Content starts

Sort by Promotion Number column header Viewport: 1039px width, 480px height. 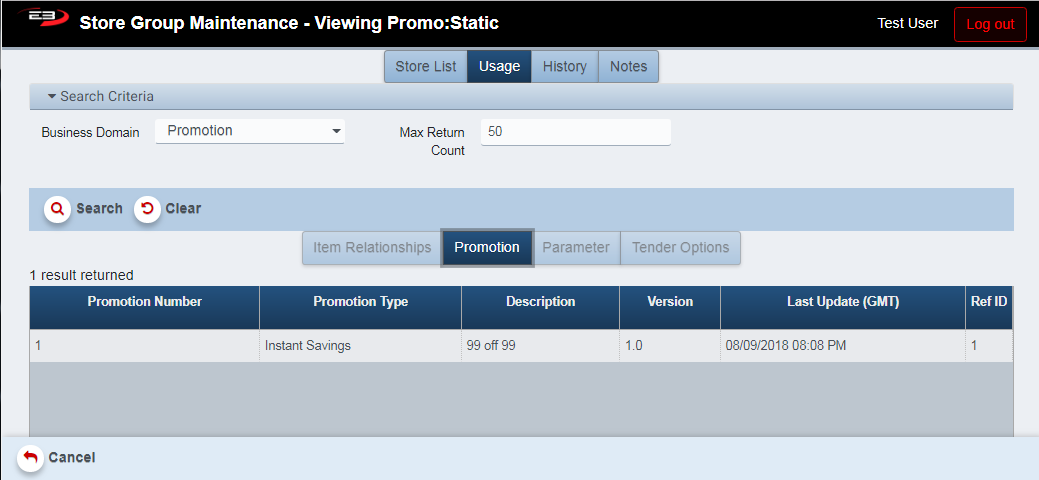pyautogui.click(x=145, y=302)
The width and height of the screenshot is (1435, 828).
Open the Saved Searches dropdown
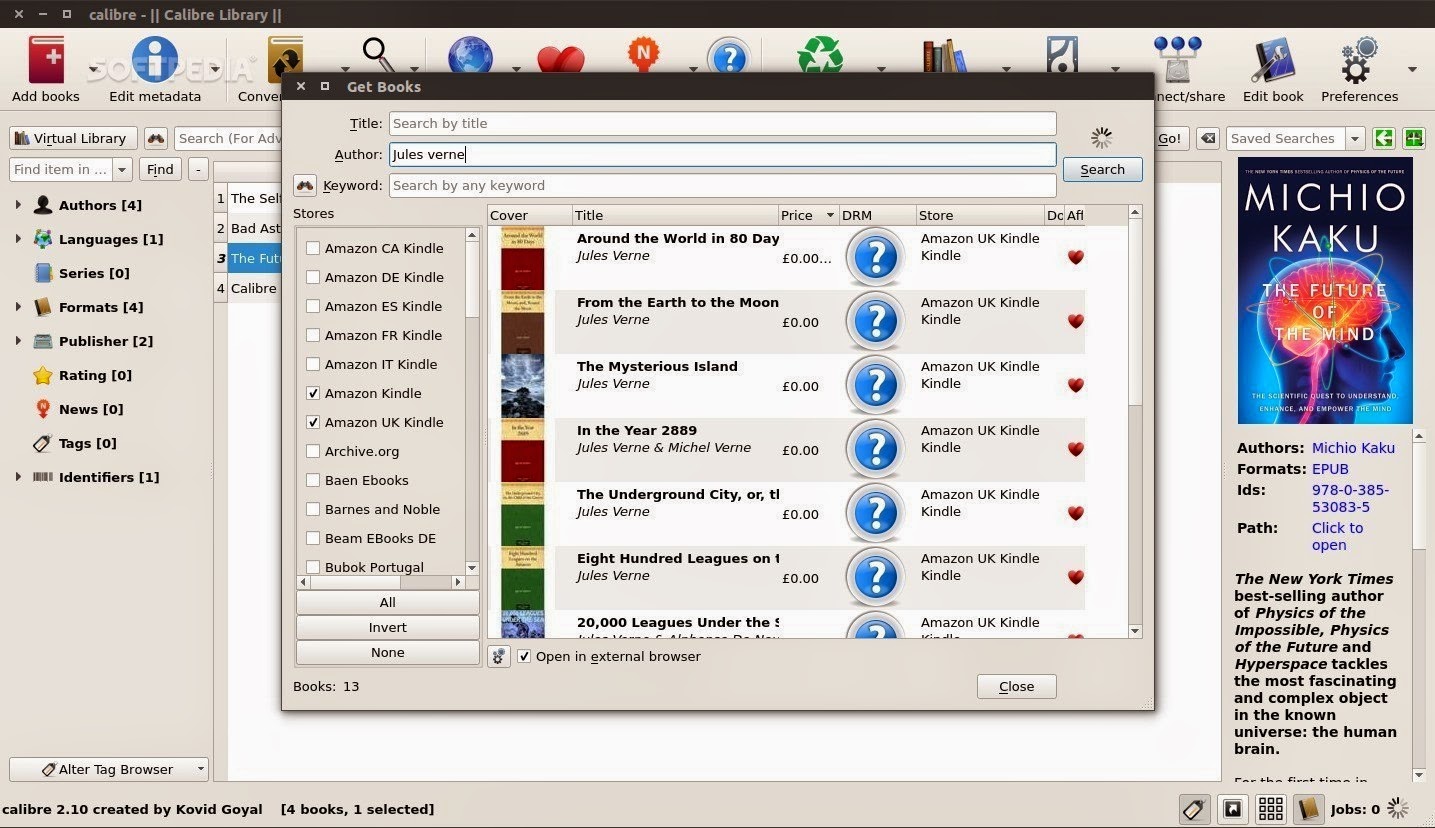point(1355,139)
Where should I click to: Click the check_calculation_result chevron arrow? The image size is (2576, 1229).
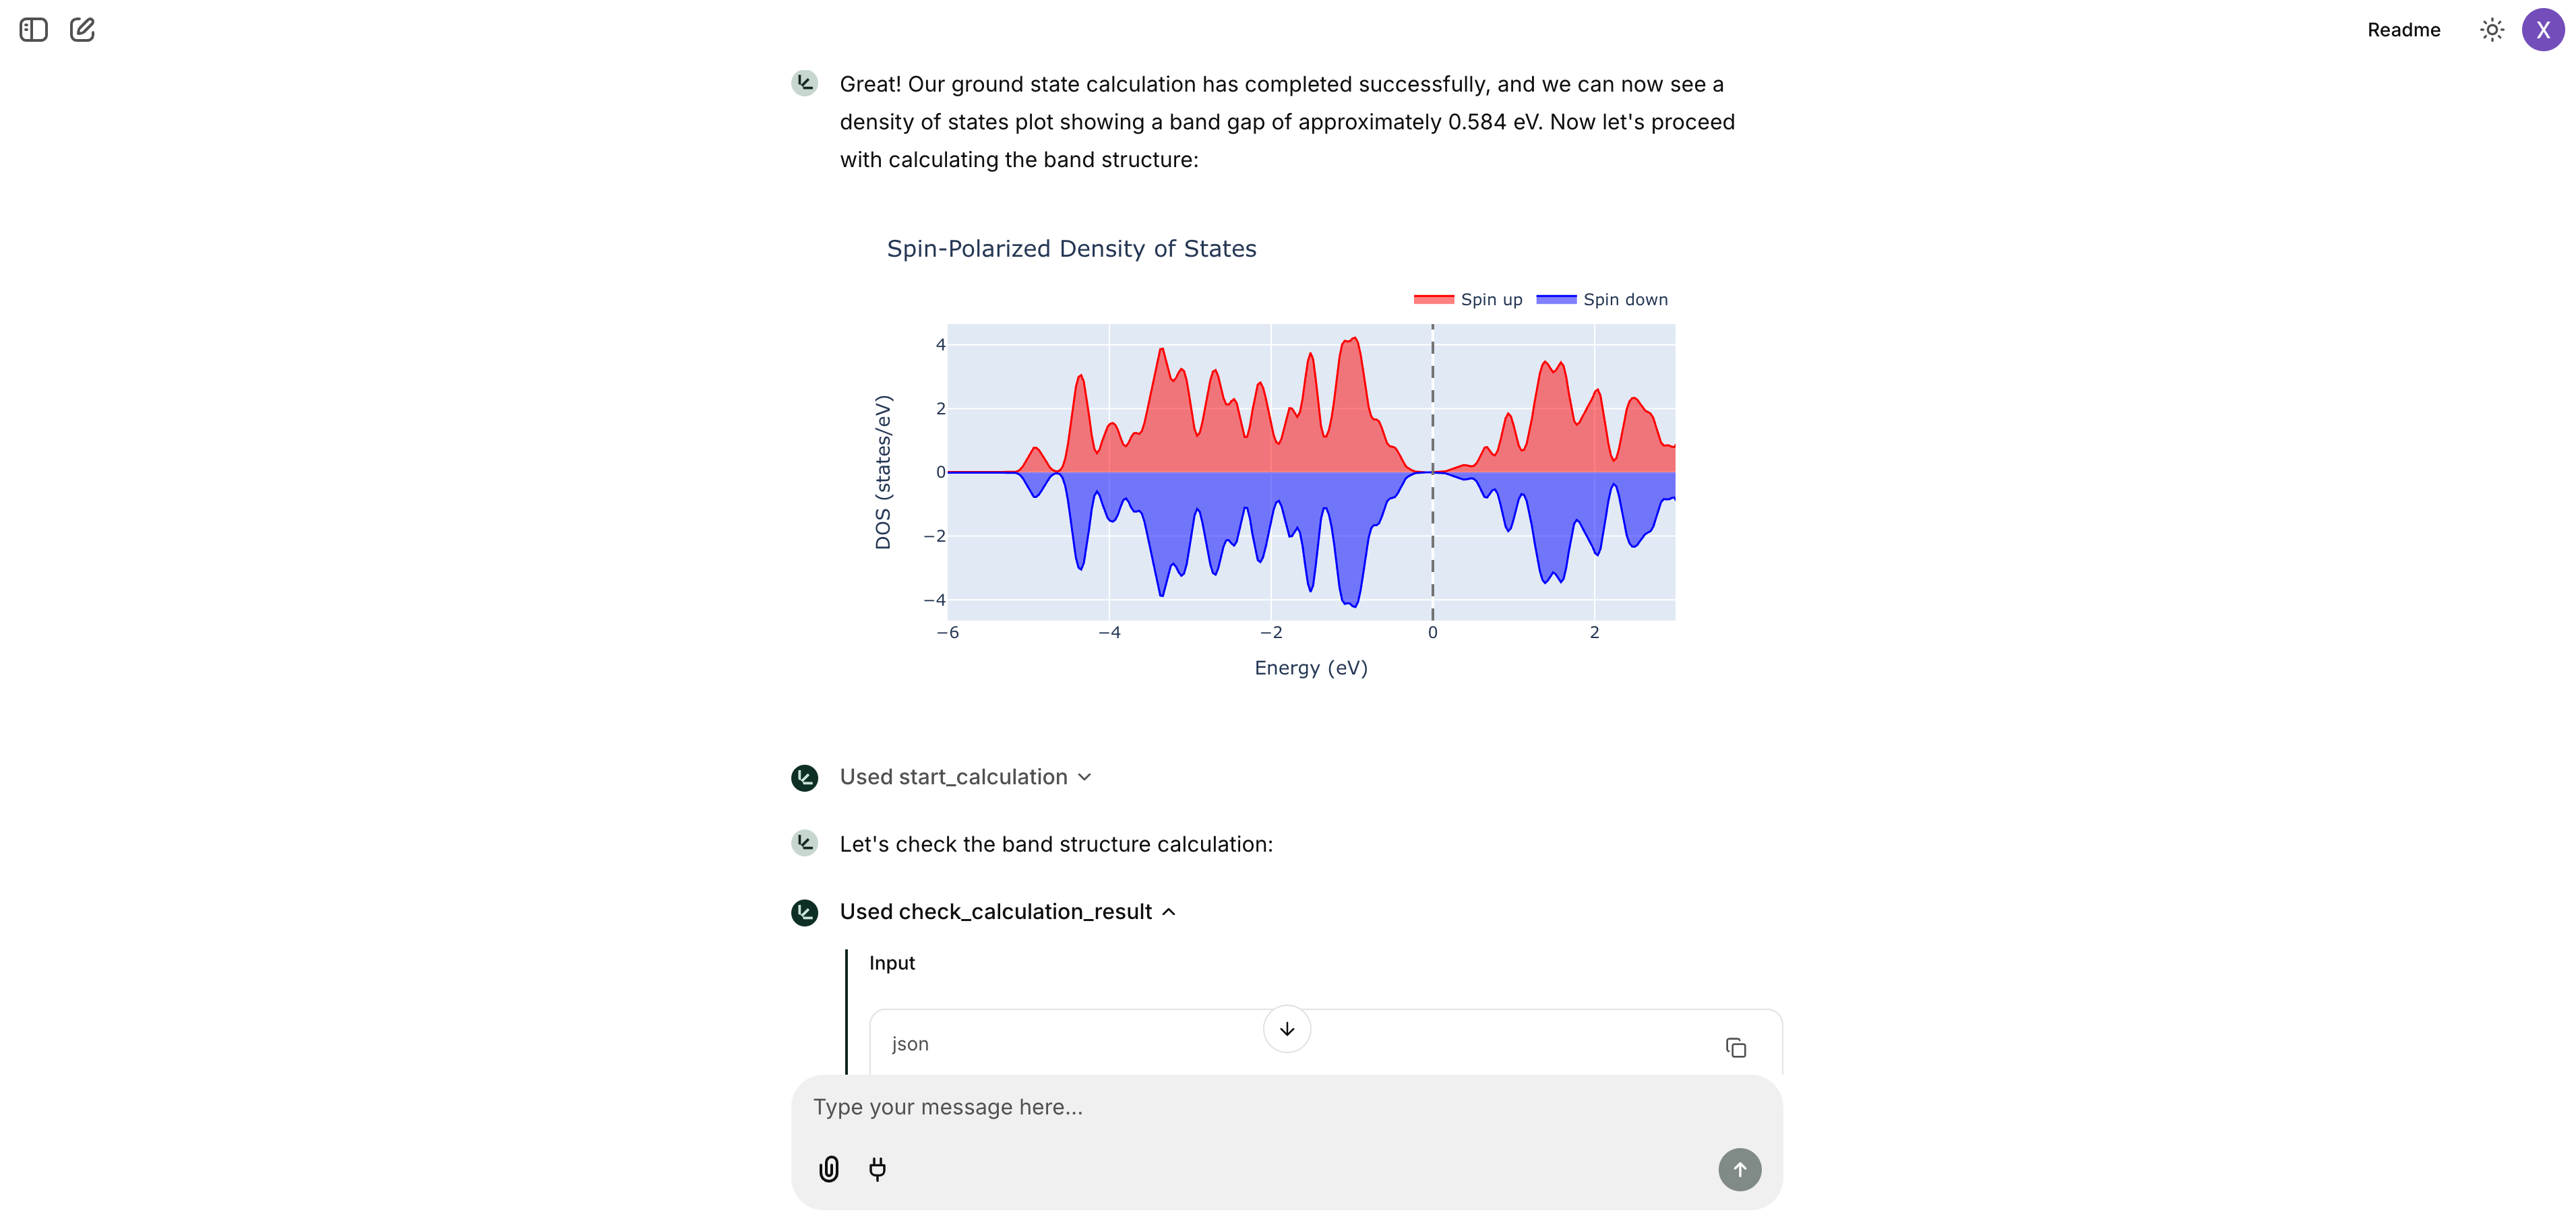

Content ends

*WORK TO BE COMPLETED:* Please copy exactly the lines from the one containing "The width and" through the end of the records above, leaving out every picture.

*TASK OUTPUT:*
The width and height of the screenshot is (1435, 828).
Open the Saved Searches dropdown
point(1355,139)
Where should I click to: Click the check_calculation_result chevron arrow? The image size is (2576, 1229).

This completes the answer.